Electronic – Why do DC motors cost more than AC motors of same capacity


For large capacity motor nearly of 1000Kw, the price of a an DC motor is much higher than that of AC motor of same capacity. I know there is requirement of commutator and brushes but I don't think that that is the only reason behind the much increase in cost.

Best Answer

Motor physical size and manufacturing cost is more closely proportional to torque capacity than to power capacity. If you compare two motors with the same power capacity, a higher speed, lower torque motor will be smaller and cost less than a lower speed, higher torque motor.

A motor with a higher operating voltage and lower current requirement will have a lower cost than a motor with lower operating voltage and higher current.

A 1000 kW AC motor will most likely be a three-phase, squirrel-cage, induction motor. Since the current is carried by three conductors rather than two, that represents a slight advantage over the DC motor.

The wound rotor and commutator of a DC motor is quite a bit more complicated then the rotor of an induction motor. It is made out of copper and iron rather than aluminum and iron. The heavier rotor of the DC motor may require more expensive bearings. The rotor design is probably the most important factor in making the DC motor more expensive.

If the DC motor stator has permanent magnets, that could make it more expensive or not depending on the magnet material.

There are many more manufacturers making AC motors and many more AC motors used at 1000 kW. At 1000 kW, DC motors have rarely been used except in applications requiring adjustable speed. That gives the AC motors a big advantage in manufacturing cost because of economies of scale. More competitors making AC motors would tend to drive the selling price down.

Since DC motor buyers are buying motors for adjustable speed use, they are buying an electronic speed control along with the motor. They will be comparing the motor - controller package prices, not the motor prices. They may also be more concerned about quality than a lot of AC motor buyers. The least expensive AC motor on the market may be of lower quality than available DC motors rated 1000 kW.

Regarding Motor Power and Type and VFD Use

In the motor manufacturing industry, a large motor generally refers to a motor that is physically larger than the frame sizes with dimensions specified by IEC and NEMA. In terms of power, large motors are generally those rated about 400 kW and above. Medium motors are rated about 1 to 400 kW. Small motors are 1 kW and less.

Induction motors are available with power ratings up to about 22 MW, but there are more manufacturers at lower power ratings. Induction motors rated a 1 MW are not at all uncommon. Large induction motors are manufactured by Siemens, TECO-Westinghouse, ABB, General Electric, Toshiba, WEG, Marathon Electric and others.

Large synchronous motors are manufactured by Siemens, TECO-Westinghouse, ABB, General Electric and Toshiba and probably others with power ratings between 1 and 100 MW.
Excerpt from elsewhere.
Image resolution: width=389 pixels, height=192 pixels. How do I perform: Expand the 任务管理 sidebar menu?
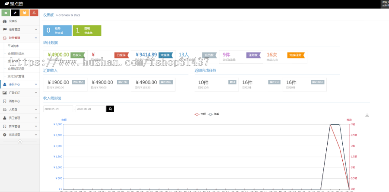tap(20, 29)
A synchronous motor might be selected for a 1 MW application, but an induction motor seems more likely. In either case, the operation voltage is not likely to be less than 2000 volts and more likely to be about 4000 volts.

It is really not likely that a DC motor would be considered for any application at the 1 MW power level. If it is considered it would not make sense to consider only the price to the motors. A reasonable comparison should include the motor, controller (or starter) and projected future maintenance costs. Even including a VFD with the AC motor, the DC system is likely to be more expensive, particularly if maintenance and reliability is considered.

VFDs are available for both induction and synchronous motors at all power levels at which motors are available. Most large AC motors are not used with VFDs, but many are and the very largest motors may require VFDs for starting.